Alamance Community College’s culinary student team is on top of the world.

For the second time in three years, the five-member Student Culinary Hot Foods Team won the American Culinary Federation (ACF) North Carolina Junior Hot Foods Competition, earning a gold medal and the highest point total from judges.

ACC’s student team scored 92.8, four points higher than its arch-rival, Asheville-Buncombe Community College, which has been a perennial winner at the state competition for many years. Host school Central Piedmont Community College finished third with 84 points.

“The competition is scored by assuming each team is perfect, then subtracts points based on critiques of each food dish and other factors,” said Todd Wanless, chef-instructor at ACC.

The team now prepares for the Southeast Regional ACF Competition, to be held in late February at Central Piedmont Community College in Charlotte where last weekend’s event took place. The ACC culinary team will face competition from about half a dozen colleges—not necessarily only community colleges–from states in the southeastern U.S.

If ACC does well at regionals, they will face their second trip to the national ACF competition ever.
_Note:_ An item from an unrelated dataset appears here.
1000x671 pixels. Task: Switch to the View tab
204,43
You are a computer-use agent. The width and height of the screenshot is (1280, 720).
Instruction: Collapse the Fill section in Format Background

Two years ago the team won the regional competition, propelling them to a silver medal at the national competition in Phoenix, Arizona.

All three competing teams last weekend were judged on preparation skills, cook time, and taste and presentation of the dishes. All had to prepare the same dessert course and present a fish course, salad, course and an entrée course of their choice. ACC’s team prepared:

  • Appetizer: Striped bass with Provence, France flavors that included capers, tomatoes, and olive dust; and a squid capellini
  • Salad: Beet salad using numerous components in an intricate presentation. Chef Bailey said one judge deemed the salad “Michelin Star,” a term used to hallmark fine dining quality for restaurants around the world.
  • Entrée: Lamb, cauliflower puree, butternut squash, pickled mustard seeds and a bruléed Cipollini onion
  • Dessert: Poached meringue with vanilla sauce

Chef Bailey said this year’s team consists of three returning members, and two new students, although all are in their second year of the Culinary Arts program: Maria Limon-Cruz, Larry Winstead (alternate), Ian Macklin, Trevor Slosek, and Maribeth McCook.

Larry Winstead serves as the alternate, who stepped in at a moment’s notice which was necessary due to another team member’s incapacity. During the competition, however, the alternate’s role is to keep the team on time during the cooking phase, and keep them on task.

“Larry only joined the team a week ago, so he had to be a quick study,” said Bailey. “His military background played well into what our needs were. He did a phenomenal job in that role. The judges said he was our MVP during the competition.”  

Maribeth McCook is the youngest team member. As a home-schooled student taking culinary as part of the Career and College Promise program, she is working toward an associate’s degree in Culinary Arts while still finishing up her high school credits. Trevor Slosek is competing for his third time and was a member of the team that went to Nationals two years ago. Ian Macklin and Maria Limon-Cruz also returned from last year’s team.

Chef-Department Head Brian Bailey summarized his team’s excellent performance in Charlotte this way: “The three biggest takeaways were that we cooked the dishes in the allotted time frame, we executed the food at a very high level—they looked exactly like the photos we had submitted to the judges–and our students felt great about how they did.”